But to make nests capable of receiving that request, we first have to define a request type named "note". The code that handles the requests has to run not just on this nest-computer but on all nests that can receive messages of this type. We’ll just assume that a crow flies over and installs our handler code on all the nests.

import {defineRequestType} from "./crow-tech";

defineRequestType("note", (nest, content, source, done) => {
  console.log(`${nest.name} received note: ${content}`);
  done();
});

The defineRequestType function defines a new type of request. The example adds support for "note" requests, which just sends a note to a given nest. Our implementation calls console.log so that we can verify that the request arrived. Nests have a name property that holds their name.

The fourth argument given to the handler, done, is a callback function that it must call when it is done with the request. If we had used the handler’s return value as the response value, that would mean that a request handler can’t itself perform asynchronous actions. A function doing asynchronous work typically returns before the work is done, having arranged for a callback to be called when it completes. So we need some asynchronous mechanism—in this case, another callback function—to signal when a response is available.

In a way, asynchronicity is contagious. Any function that calls a function that works asynchronously must itself be asynchronous, using a callback or similar mechanism to deliver its result. Calling a callback is somewhat more involved and error-prone than simply returning a value, so needing to structure large parts of your program that way is not great.

Promises

Working with abstract concepts is often easier when those concepts can be represented by values. In the case of asynchronous actions, you could, instead of arranging for a function to be called at some point in the future, return an object that represents this future event.

This is what the standard class Promise is for. A promise is an asynchronous action that may complete at some point and produce a value. It is able to notify anyone who is interested when its value is available.

The easiest way to create a promise is by calling Promise.resolve. This function ensures that the value you give it is wrapped in a promise. If it’s already a promise, it is simply returned—otherwise, you get a new promise that immediately finishes with your value as its result.

let fifteen = Promise.resolve(15);
fifteen.then(value => console.log(`Got ${value}`));
// → Got 15

To get the result of a promise, you can use its then method. This registers a callback function to be called when the promise resolves and produces a value. You can add multiple callbacks to a single promise, and they will be called, even if you add them after the promise has already resolved (finished).

But that’s not all the then method does. It returns another promise, which resolves to the value that the handler function returns or, if that returns a promise, waits for that promise and then resolves to its result.

It is useful to think of promises as a device to move values into an asynchronous reality. A normal value is simply there. A promised value is a value that might already be there or might appear at some point in the future. Computations defined in terms of promises act on such wrapped values and are executed asynchronously as the values become available.
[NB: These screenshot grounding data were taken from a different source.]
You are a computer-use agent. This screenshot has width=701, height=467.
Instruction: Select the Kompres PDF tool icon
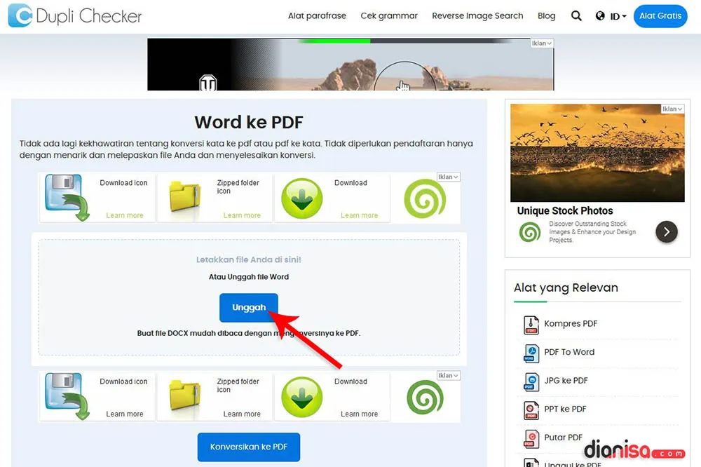click(531, 325)
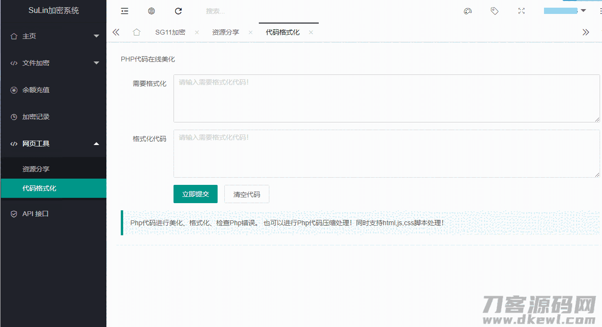Toggle fullscreen with the expand icon

pos(521,11)
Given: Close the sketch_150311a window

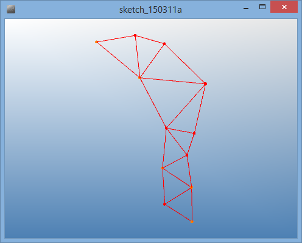Looking at the screenshot, I should coord(284,7).
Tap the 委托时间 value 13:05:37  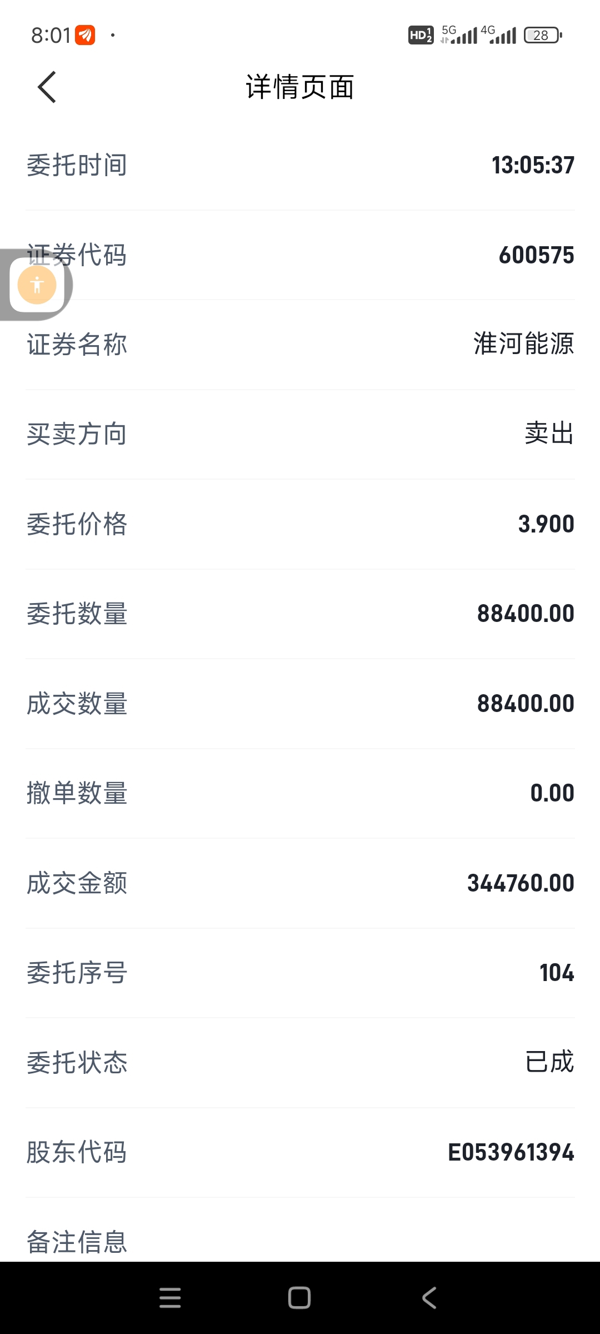pos(533,165)
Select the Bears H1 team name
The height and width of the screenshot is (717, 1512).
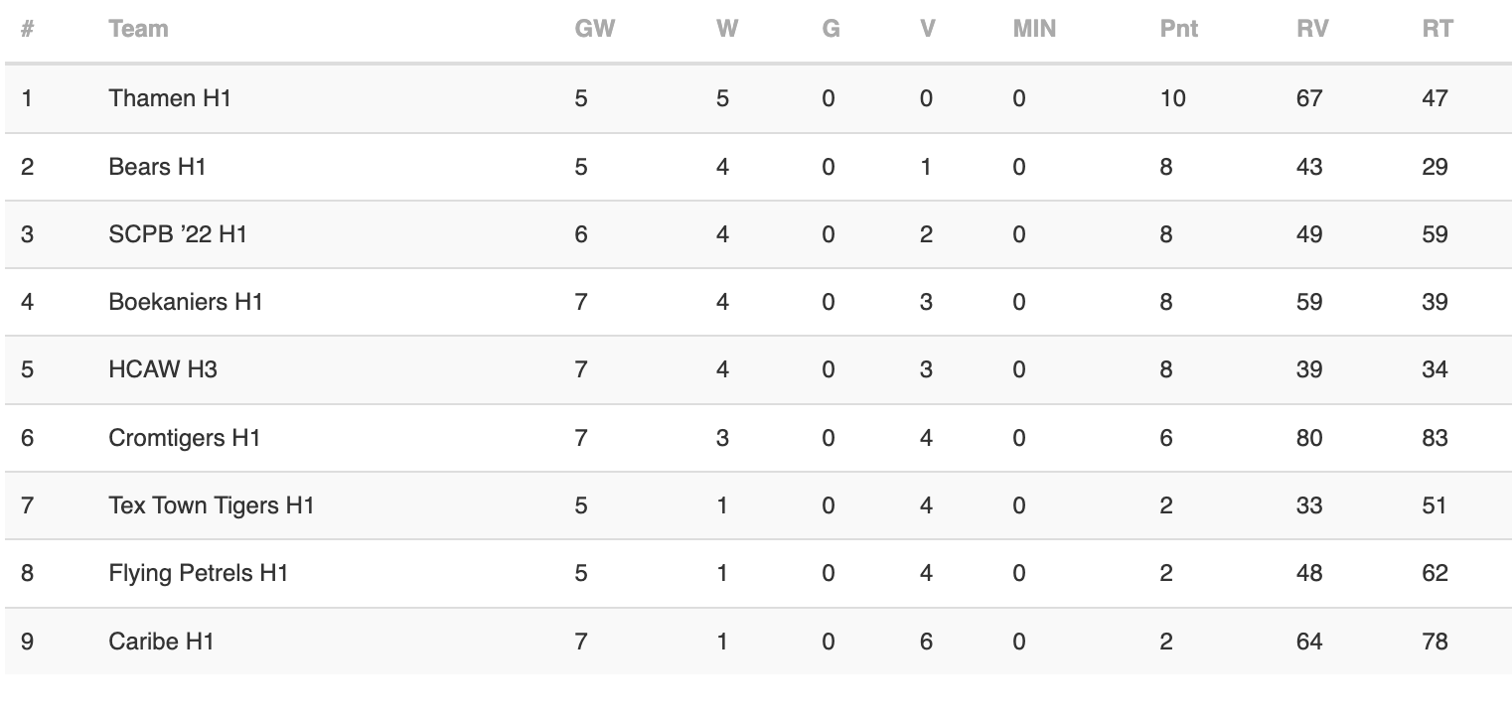point(157,167)
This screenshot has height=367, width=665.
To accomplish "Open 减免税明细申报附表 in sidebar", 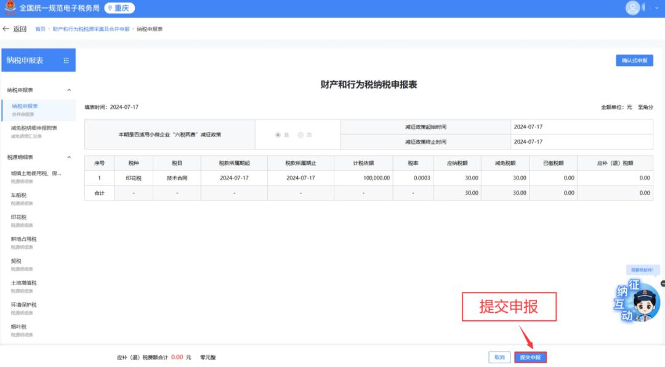I will click(34, 128).
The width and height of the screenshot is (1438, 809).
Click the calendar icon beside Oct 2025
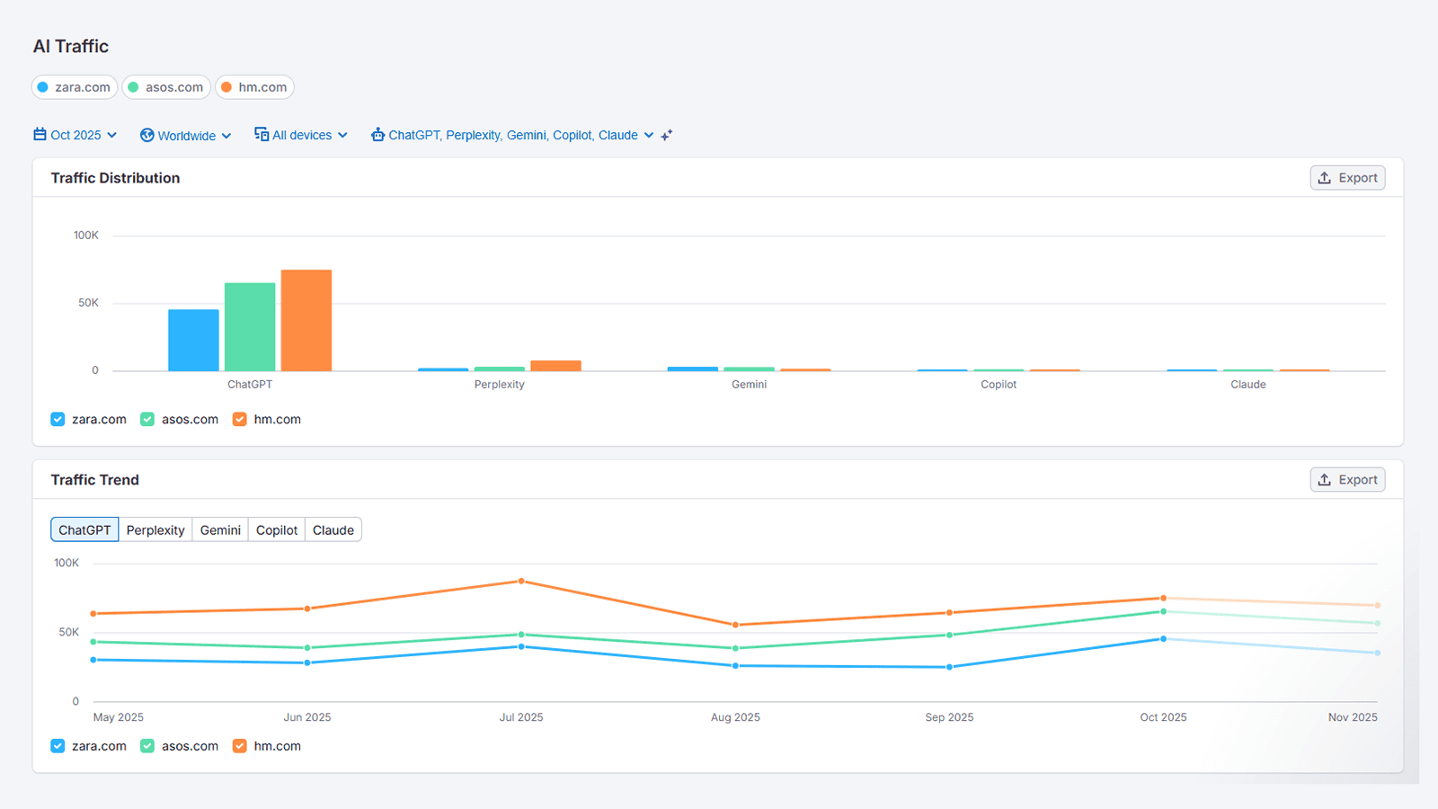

To create a promise, you can use Promise as a constructor. It has a somewhat odd interface—the constructor expects a function as argument, which it immediately calls, passing it a function that it can use to resolve the promise. It works this way, instead of for example with a resolve method, so that only the code that created the promise can resolve it.

This is how you’d create a promise-based interface for the readStorage function:

function storage(nest, name) {
  return new Promise(resolve => {
    nest.readStorage(name, result => resolve(result));
  });
}

storage(bigOak, "enemies")
  .then(value => console.log("Got", value));

This asynchronous function returns a meaningful value. This is the main advantage of promises—they simplify the use of asynchronous functions. Instead of having to pass around callbacks, promise-based functions look similar to regular ones: they take input as arguments and return their output. The only difference is that the output may not be available yet.

Failure

Regular JavaScript computations can fail by throwing an exception. Asynchronous computations often need something like that. A network request may fail, or some code that is part of the asynchronous computation may throw an exception.

One of the most pressing problems with the callback style of asynchronous programming is that it makes it extremely difficult to make sure failures are properly reported to the callbacks.

A widely used convention is that the first argument to the callback is used to indicate that the action failed, and the second contains the value produced by the action when it was successful. Such callback functions must always check whether they received an exception and make sure that any problems they cause, including exceptions thrown by functions they call, are caught and given to the right function.

Promises make this easier. They can be either resolved (the action finished successfully) or rejected (it failed). Resolve handlers (as registered with then) are called only when the action is successful, and rejections are automatically propagated to the new promise that is returned by then. And when a handler throws an exception, this automatically causes the promise produced by its then call to be rejected. So if any element in a chain of asynchronous actions fails, the outcome of the whole chain is marked as rejected, and no success handlers are called beyond the point where it failed.

Much like resolving a promise provides a value, rejecting one also provides one, usually called the reason of the rejection. When an exception in a handler function causes the rejection, the exception value is used as the reason. Similarly, when a handler returns a promise that is rejected, that rejection flows into the next promise. There’s a Promise.reject function that creates a new, immediately rejected promise.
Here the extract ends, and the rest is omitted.